Facts are no impediment for a politician; the convenient ones are trumpeted, the inconvenient ones are either ignored, or substituted with lies: the ends justify the means.

Which approach is true not just of Ahmadinejad, but of our own federal judges too. They do not let such minor, insignificant, pesky little thing as a “fact” to get in a way of deciding the case the way they want. While it may not be convenient for federal judges – at this time at least – to deny the Holocaust, facts adduced by the parties in support of their position are if no import to the federal ,judges, and are routinely substituted by them with their exact opposite, or by those invented by judges themselves out of thin air. The ends justify the means after all; the desired outcome is just too important to be derailed by an honest procedure that entails evaluation of facts and law contained in parties’ argument.

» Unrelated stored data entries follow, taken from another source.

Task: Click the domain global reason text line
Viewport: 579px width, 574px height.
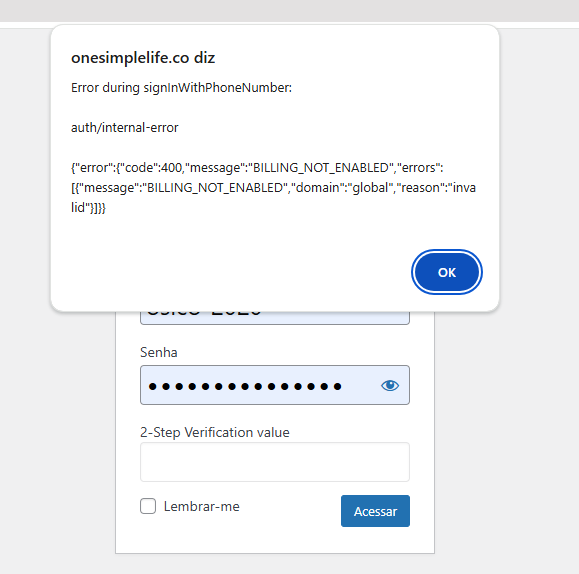Action: (273, 188)
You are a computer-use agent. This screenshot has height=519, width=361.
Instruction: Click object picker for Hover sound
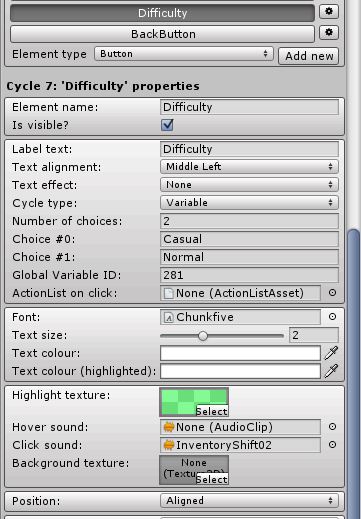click(x=332, y=427)
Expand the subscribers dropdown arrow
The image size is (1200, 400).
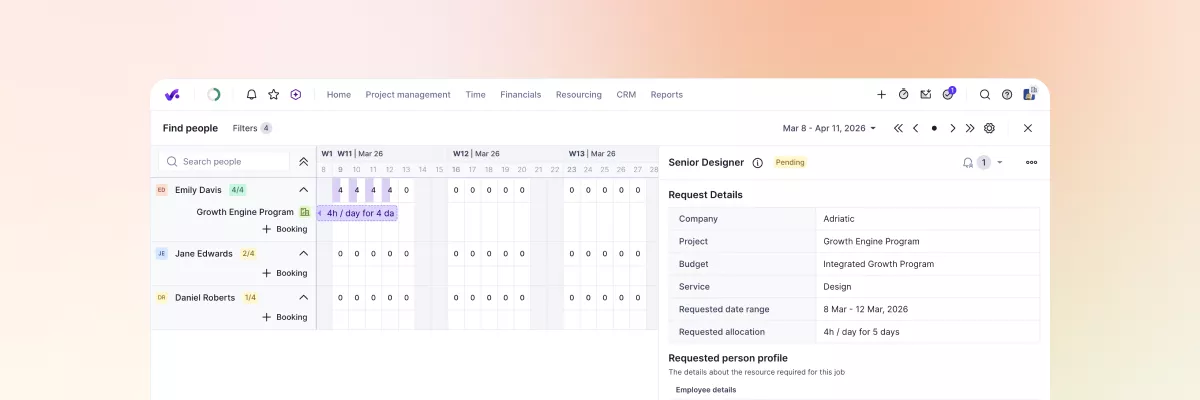(1000, 163)
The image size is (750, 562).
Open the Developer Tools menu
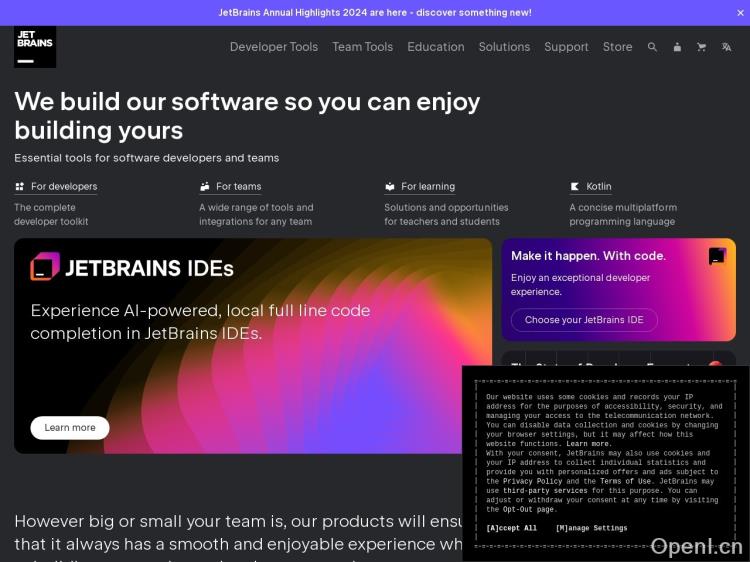coord(274,47)
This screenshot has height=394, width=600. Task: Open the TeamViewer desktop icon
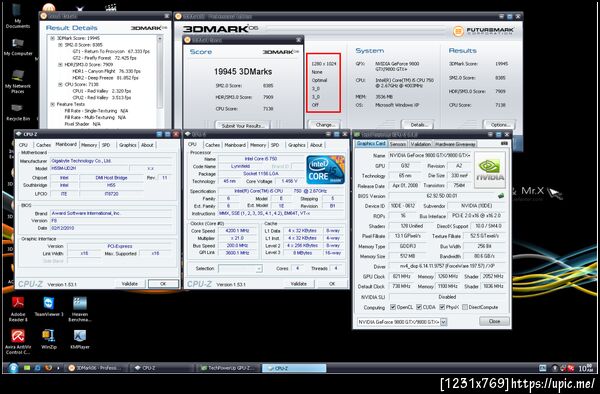click(49, 307)
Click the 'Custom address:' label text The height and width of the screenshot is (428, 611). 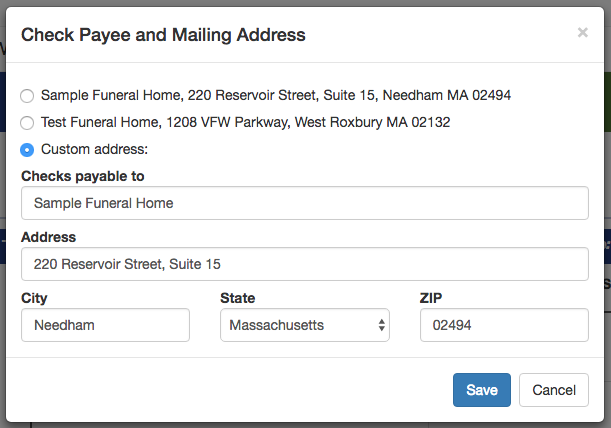[x=94, y=150]

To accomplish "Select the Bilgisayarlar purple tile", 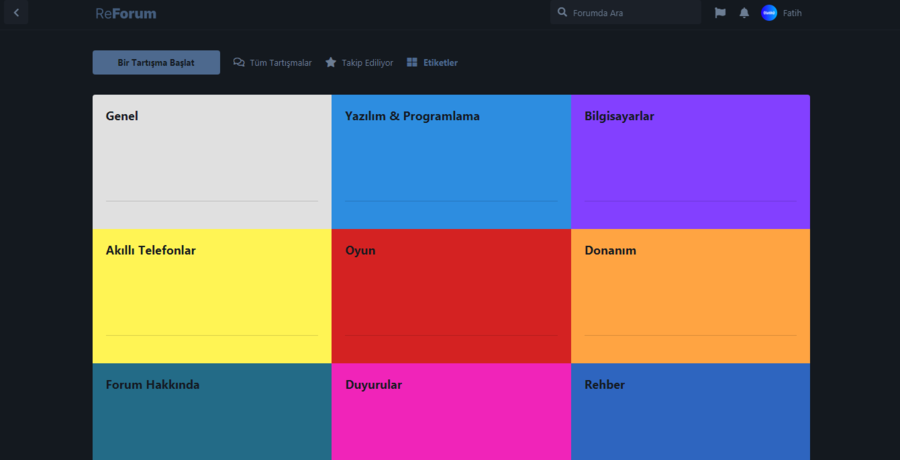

So is there a difference between America’s federal judges, and Iran’s Ahmadinejad? Certainly in the specifics of their declarations, but by not in the overall approach, and the methods employed. Fact-denial and brazen fraud were vital to Ahmadinejad’s modus operandi, and continue to be the most indispensable tools in the arsenal of our federal judiciary.

So is it fair to call our federal judges “American Ahmadinejads?”